Negotiations lost momentum as members of the Cheng family explored funding options that would inject capital into the developer without requiring them to relinquish control, according to people familiar with the discussions. Attempts to verify the accounts were not immediately successful; neither Blackstone nor New World Development provided a response to requests for comment.
The Cheng family maintains control of New World through its private conglomerate, Chow Tai Fook Enterprises (CTFE). LSEG data shows CTFE holds 45.24% of the developer, a stake that has been central to the group’s strategic oversight of the business. That control remains a core consideration during talks, complicating efforts to bring in outside capital that would alter the ownership balance.
New World faces substantial balance sheet pressures and has been actively seeking to refinance existing debt and improve liquidity. The company is described as the most heavily indebted among its peer group, and its funding needs have come amid a broader downturn in Hong Kong’s property sector. Tighter credit conditions and a weak office market have intensified the urgency for fresh capital and debt relief.

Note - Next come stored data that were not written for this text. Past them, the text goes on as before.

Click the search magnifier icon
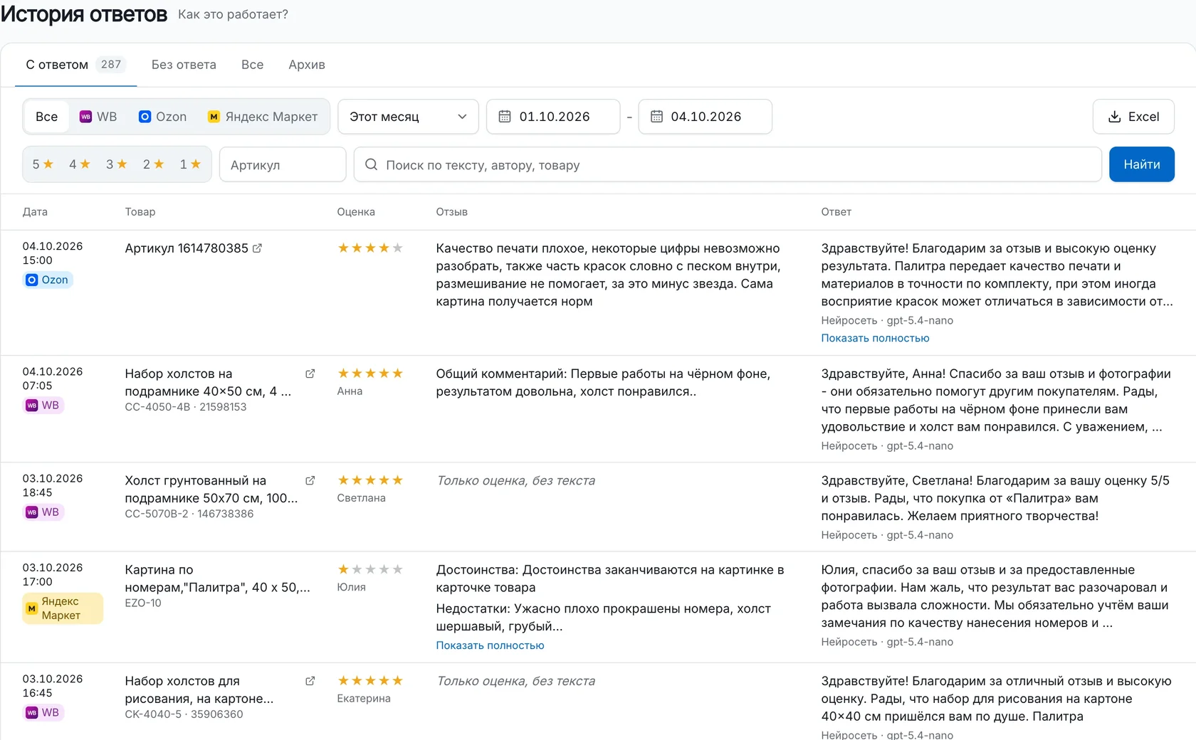 click(x=371, y=164)
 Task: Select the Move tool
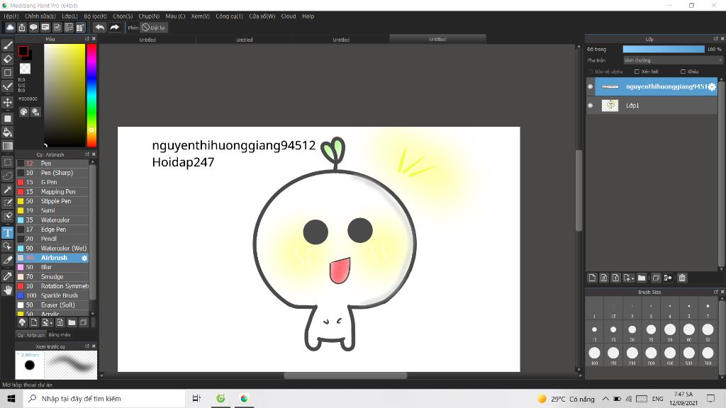(8, 103)
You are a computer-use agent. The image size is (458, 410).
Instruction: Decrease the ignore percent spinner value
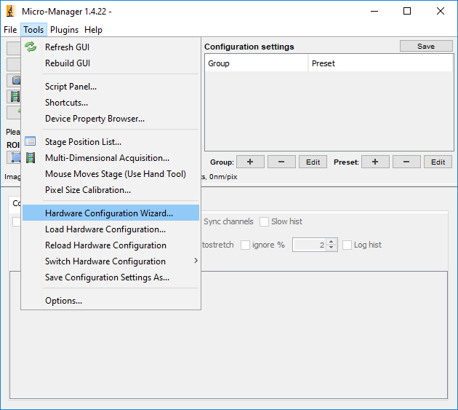[332, 248]
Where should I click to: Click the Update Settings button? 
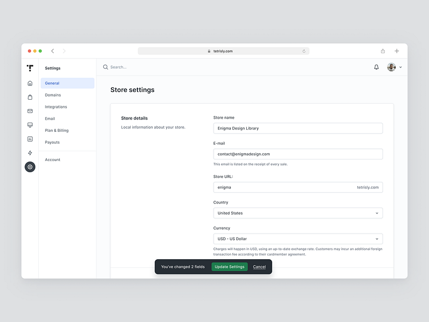point(229,266)
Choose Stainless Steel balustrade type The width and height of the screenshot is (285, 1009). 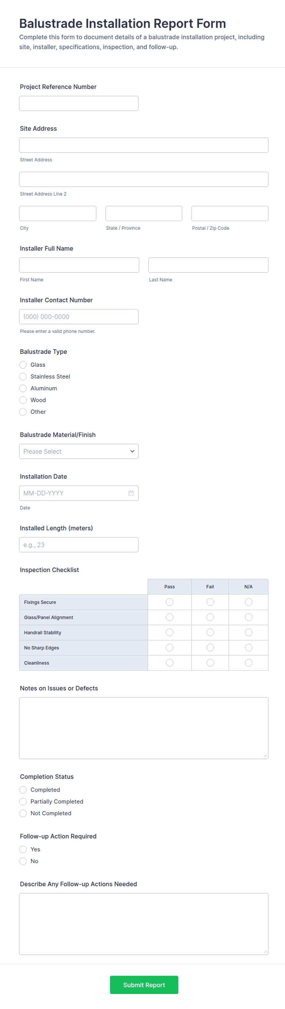[x=23, y=376]
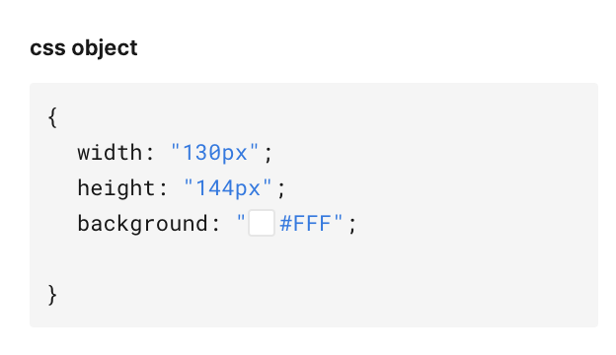This screenshot has width=616, height=355.
Task: Click the colon after background
Action: pos(216,226)

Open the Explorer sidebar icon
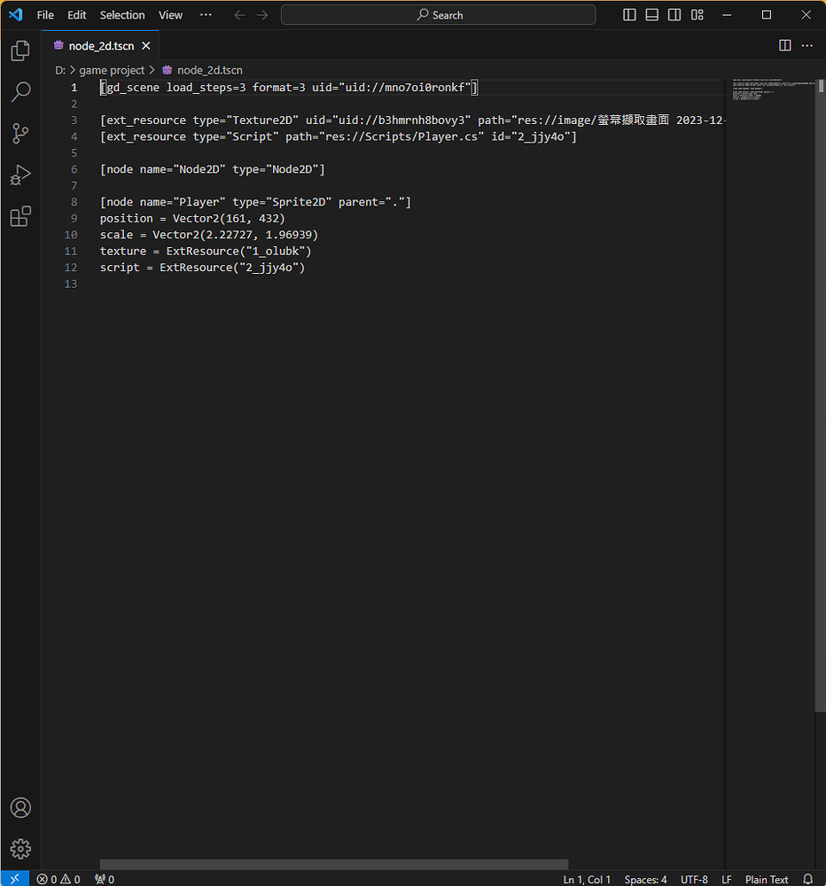click(x=20, y=51)
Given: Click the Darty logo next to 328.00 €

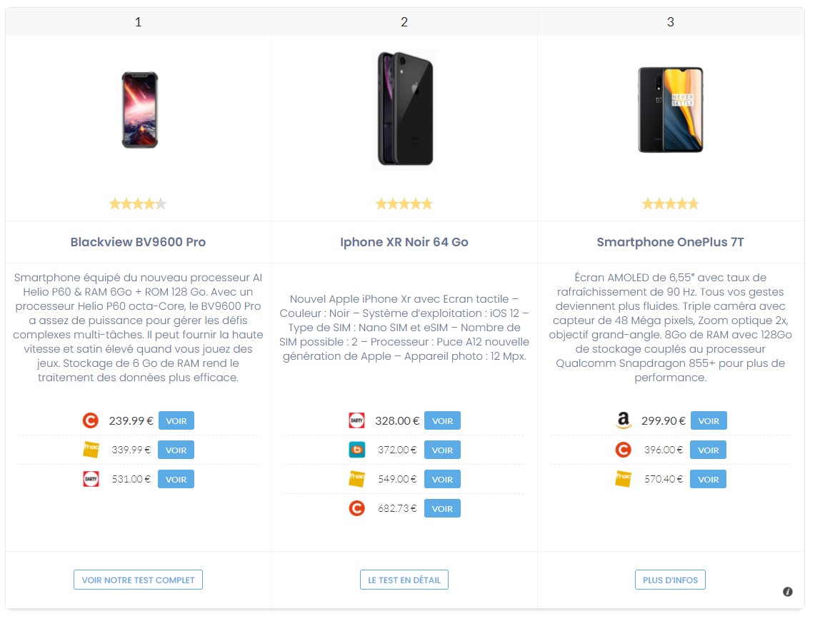Looking at the screenshot, I should pyautogui.click(x=356, y=420).
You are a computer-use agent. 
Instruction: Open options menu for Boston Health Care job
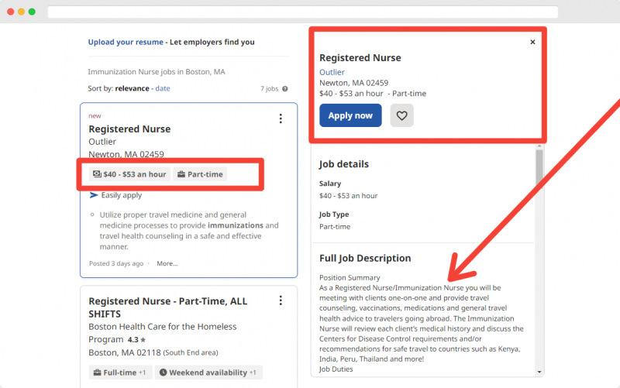281,300
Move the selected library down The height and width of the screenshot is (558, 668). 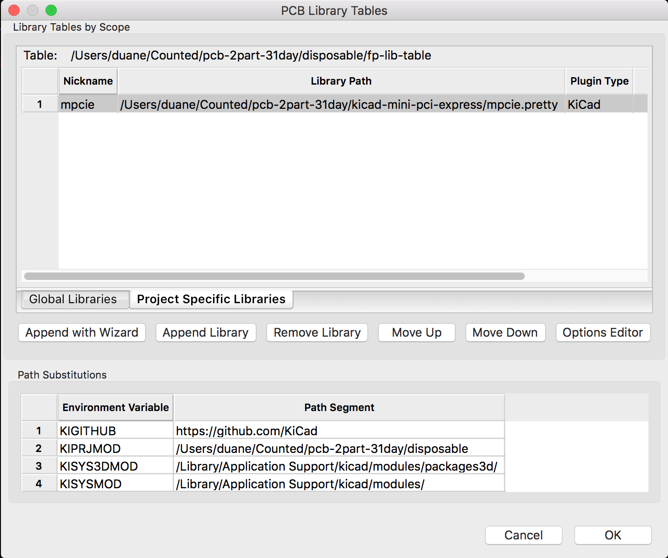point(505,332)
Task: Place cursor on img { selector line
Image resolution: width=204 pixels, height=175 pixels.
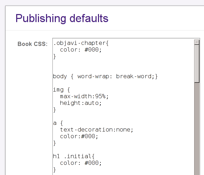Action: point(61,90)
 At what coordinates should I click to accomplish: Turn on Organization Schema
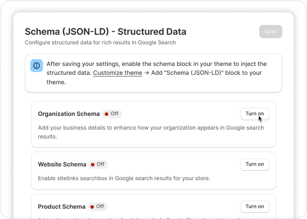pyautogui.click(x=254, y=114)
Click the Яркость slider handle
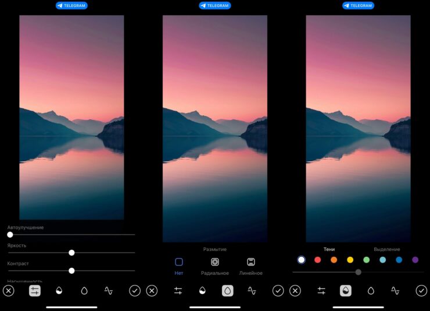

The impasse centers on the trade-off between the scale of capital the private equity investor would provide and the Cheng family’s desire to preserve decision-making control. The proposed framework would have elevated the external investor to the largest shareholder position through a dedicated vehicle, a step the family is reluctant to accept. As a result, the family is considering alternative capital structures that could deliver liquidity without significantly changing governance.
Market participants and investors will be watching whether New World can secure the financing it needs via other partners or restructuring measures while the developer navigates ongoing sector stress. The broader implications for Hong Kong’s property sector depend on the company’s ability to manage its debt load and restore liquidity, given prevailing market headwinds.